• Problem to work on:
Reproduce the following article on museum worker unionization word for word, with nothing added or changed.

• Given passage:
Start of Block
November 20, 2020; Boston Globe
“Employees at the Museum of Fine Arts have voted overwhelmingly to unionize, opening a new era of collective bargaining at the city’s flagship museum,” reports Malcolm Gay in the Boston Globe.
The vote was 133 employees in favor and 14 against. As a result of the vote, employees across 30 departments will join United Auto Workers Local 2110, which represents about 5,000 technical, office, and professional workers, including workers at New York City’s Museum of Modern Art (MoMA).
As Gay points out, the unionization campaign in Boston is part of a “broader national push among cultural workers to organize.” According to Gay, unionization campaigns can currently be found taking place at the Carnegie Museums of Pittsburgh, the Milwaukee Art Museum, and Maine’s Portland Museum of Art.
One recent unionization effort was in Philadelphia, where art museum workers at the Philadelphia Museum of Art voted in August to unionize by a similarly overwhelming margin (181 votes in favor versus 22 against), in their case joining the American Federation of State, County, and Municipal Employees (AFSCME)’s district council 47.
This wave of unionization took off in 2019. As NPQ covered, in 2019 art workers joined unions at the Los Angeles Museum of Contemporary Art (MOCA), the New Museum of Contemporary Art, and the Guggenheim Museum in New York City, the New Children’s Museum in San Diego and the Frye Museum in Seattle, among others. In early 2020, before the pandemic hit, workers at The Shed in New York City also unionized.
End of Block
• Recorded information:
Start of Block
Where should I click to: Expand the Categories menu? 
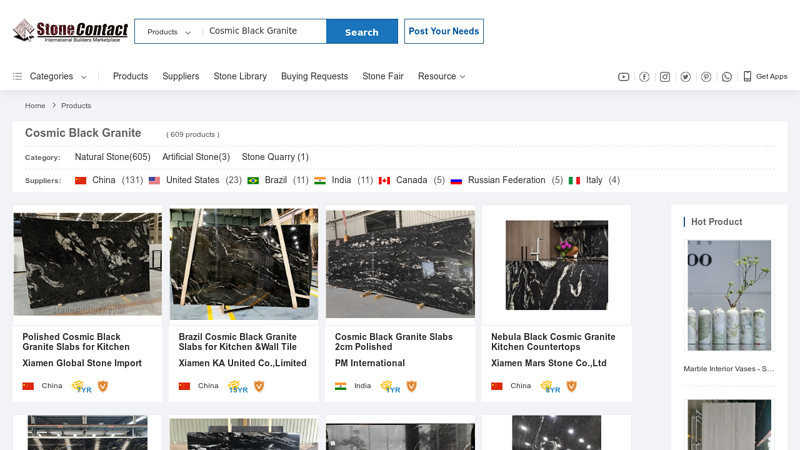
End of Block
Start of Block
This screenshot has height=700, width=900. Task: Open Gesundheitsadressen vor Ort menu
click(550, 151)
End of Block
• Task answer:
November 20, 2020; Boston Globe
“Employees at the Museum of Fine Arts have voted overwhelmingly to unionize, opening a new era of collective bargaining at the city’s flagship museum,” reports Malcolm Gay in the Boston Globe.
The vote was 133 employees in favor and 14 against. As a result of the vote, employees across 30 departments will join United Auto Workers Local 2110, which represents about 5,000 technical, office, and professional workers, including workers at New York City’s Museum of Modern Art (MoMA).
As Gay points out, the unionization campaign in Boston is part of a “broader national push among cultural workers to organize.” According to Gay, unionization campaigns can currently be found taking place at the Carnegie Museums of Pittsburgh, the Milwaukee Art Museum, and Maine’s Portland Museum of Art.
One recent unionization effort was in Philadelphia, where art museum workers at the Philadelphia Museum of Art voted in August to unionize by a similarly overwhelming margin (181 votes in favor versus 22 against), in their case joining the American Federation of State, County, and Municipal Employees (AFSCME)’s district council 47.
This wave of unionization took off in 2019. As NPQ covered, in 2019 art workers joined unions at the Los Angeles Museum of Contemporary Art (MOCA), the New Museum of Contemporary Art, and the Guggenheim Museum in New York City, the New Children’s Museum in San Diego and the Frye Museum in Seattle, among others. In early 2020, before the pandemic hit, workers at The Shed in New York City also unionized.